[Mailman-Users] thttpd?

Barry A. Warsaw barry at digicool.com
Fri Jun 29 07:30:49 CEST 2001


>>>>> "JS" == Justin Sheehy <justin at iago.org> writes:

    JS> The Apache "ScriptAlias" directive and its relations, which
    JS> Mailman seems to assume will be in operation, cause some other
    JS> interesting behavior.

    JS> If you are using Apache and follow the INSTALL, you end up
    JS> doing something like:

    JS> ScriptAlias /mailman/ /home/mailman/cgi-bin/

    JS> This has more of an effect than simply allowing CGI scripts to
    JS> run from that directory.  It also does some magic with the
    JS> URLs that match that pattern.  If one tries to GET, say,
    JS> /mailman/listinfo/somelist, Apache does not try to run
    JS> /home/mailman/cgi-bin/listinfo/somelist, but instead runs
    JS> /home/mailman/cgi-bin/listinfo, and provides the rest of the
    JS> URL ("somelist") to /home/mailman/cgi-bin/listinfo as an
    JS> argument.

    JS> I don't believe that this is part of the CGI spec in any way.

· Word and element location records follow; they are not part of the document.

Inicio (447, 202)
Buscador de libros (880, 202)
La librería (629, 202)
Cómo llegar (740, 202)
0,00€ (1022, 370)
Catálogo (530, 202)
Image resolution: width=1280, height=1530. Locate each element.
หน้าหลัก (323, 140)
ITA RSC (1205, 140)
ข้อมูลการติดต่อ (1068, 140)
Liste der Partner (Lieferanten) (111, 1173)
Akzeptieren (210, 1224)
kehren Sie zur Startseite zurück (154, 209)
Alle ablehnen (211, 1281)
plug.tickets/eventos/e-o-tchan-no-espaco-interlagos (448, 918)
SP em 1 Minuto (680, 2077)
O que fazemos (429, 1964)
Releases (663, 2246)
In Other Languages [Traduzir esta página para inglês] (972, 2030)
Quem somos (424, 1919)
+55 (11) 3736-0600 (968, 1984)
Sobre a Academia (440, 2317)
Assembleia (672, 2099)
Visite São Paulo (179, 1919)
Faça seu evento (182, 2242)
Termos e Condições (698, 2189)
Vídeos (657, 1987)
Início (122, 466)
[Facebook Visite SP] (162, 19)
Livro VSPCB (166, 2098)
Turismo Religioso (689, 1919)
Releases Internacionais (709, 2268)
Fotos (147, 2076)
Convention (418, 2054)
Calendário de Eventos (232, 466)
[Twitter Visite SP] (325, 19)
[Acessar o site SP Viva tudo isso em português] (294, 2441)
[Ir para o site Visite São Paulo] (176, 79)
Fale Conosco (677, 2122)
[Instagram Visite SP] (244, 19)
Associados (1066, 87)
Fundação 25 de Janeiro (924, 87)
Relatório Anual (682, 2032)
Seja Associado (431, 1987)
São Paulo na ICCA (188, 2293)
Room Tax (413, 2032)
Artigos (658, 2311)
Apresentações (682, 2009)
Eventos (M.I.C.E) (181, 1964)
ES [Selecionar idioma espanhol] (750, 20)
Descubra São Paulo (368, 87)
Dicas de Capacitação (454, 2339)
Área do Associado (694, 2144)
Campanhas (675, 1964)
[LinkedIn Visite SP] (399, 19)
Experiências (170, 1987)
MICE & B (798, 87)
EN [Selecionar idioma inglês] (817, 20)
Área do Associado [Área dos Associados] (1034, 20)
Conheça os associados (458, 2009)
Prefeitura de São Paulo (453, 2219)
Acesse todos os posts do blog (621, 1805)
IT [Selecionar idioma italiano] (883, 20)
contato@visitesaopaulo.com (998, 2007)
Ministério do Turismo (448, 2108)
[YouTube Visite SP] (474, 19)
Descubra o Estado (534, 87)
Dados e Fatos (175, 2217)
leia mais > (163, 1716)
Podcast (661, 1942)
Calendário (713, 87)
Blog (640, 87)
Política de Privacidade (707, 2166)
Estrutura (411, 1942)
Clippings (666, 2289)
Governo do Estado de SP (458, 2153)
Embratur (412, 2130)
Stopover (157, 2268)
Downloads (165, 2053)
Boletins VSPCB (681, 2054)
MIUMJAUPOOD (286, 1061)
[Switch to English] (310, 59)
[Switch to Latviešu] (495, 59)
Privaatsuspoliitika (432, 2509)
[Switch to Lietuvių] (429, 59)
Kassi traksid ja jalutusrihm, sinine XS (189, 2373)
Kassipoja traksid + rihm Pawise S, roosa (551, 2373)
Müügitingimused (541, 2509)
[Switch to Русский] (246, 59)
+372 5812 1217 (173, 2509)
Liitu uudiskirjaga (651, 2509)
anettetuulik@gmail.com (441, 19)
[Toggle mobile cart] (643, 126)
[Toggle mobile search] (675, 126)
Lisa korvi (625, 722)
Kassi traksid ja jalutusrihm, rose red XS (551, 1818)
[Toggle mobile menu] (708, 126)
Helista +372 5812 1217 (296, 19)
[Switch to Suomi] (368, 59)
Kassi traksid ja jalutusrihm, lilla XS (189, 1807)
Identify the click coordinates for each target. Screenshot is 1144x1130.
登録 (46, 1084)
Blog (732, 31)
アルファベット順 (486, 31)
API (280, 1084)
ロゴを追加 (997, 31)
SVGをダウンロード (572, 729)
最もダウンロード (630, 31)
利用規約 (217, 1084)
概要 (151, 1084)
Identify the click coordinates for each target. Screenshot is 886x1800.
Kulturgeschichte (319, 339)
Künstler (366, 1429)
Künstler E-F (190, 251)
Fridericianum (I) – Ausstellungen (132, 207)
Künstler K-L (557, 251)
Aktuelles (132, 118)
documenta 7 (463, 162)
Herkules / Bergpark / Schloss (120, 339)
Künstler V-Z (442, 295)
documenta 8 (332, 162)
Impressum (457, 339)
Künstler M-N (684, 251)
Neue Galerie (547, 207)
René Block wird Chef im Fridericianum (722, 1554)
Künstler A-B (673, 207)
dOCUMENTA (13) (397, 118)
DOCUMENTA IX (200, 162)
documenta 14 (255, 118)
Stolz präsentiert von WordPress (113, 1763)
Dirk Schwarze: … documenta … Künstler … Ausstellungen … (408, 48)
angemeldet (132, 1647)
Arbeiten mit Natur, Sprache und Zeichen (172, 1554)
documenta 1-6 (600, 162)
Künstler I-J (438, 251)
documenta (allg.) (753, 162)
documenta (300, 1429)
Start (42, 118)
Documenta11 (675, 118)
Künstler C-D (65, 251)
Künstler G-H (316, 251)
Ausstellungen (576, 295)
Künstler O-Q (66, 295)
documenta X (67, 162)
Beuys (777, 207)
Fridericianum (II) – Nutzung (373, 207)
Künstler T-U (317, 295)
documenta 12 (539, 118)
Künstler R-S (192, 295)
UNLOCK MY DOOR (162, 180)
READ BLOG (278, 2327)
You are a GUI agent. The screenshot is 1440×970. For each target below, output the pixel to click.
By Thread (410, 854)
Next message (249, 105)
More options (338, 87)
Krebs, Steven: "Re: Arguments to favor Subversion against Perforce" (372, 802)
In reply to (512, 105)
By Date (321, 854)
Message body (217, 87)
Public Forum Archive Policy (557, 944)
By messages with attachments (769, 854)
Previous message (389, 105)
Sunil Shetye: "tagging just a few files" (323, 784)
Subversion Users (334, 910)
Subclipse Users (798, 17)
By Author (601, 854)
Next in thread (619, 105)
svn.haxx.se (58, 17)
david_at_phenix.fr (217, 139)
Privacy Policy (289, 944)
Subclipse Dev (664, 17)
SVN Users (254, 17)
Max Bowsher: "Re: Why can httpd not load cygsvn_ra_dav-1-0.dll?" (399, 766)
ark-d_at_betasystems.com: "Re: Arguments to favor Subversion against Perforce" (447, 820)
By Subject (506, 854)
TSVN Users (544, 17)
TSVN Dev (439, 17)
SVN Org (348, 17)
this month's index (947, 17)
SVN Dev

Really?  I think the CGI/1.1 "spec" (which really never got past draft
status) description of SCRIPT_NAME and PATH_INFO definitely allow for
Apache's behavior here.  Although SCRIPT_NAME's calculation is
technically "implementation dependent", PATH_INFO is required to
contain the url portion from SCRIPT_NAME up to any QUERY_STRING.  I
don't see anything in a quick scan of the CGI/1.2 spec that
contradicts this either.

What does thttpd actually set SCRIPT_NAME and PATH_INFO to when given
a url like http://mysite.com/mailman/listinfo/mylist?

    JS> The use of this behavior makes Mailman unable to work on a
    JS> simple webserver that correctly implements CGI.

I disagree.  Plus if the CGI/1.1 spec is supposed to "define current
practice", I'd actually be floored if it didn't jive with Apache's
behavior, given that it's been the most popular web server for years.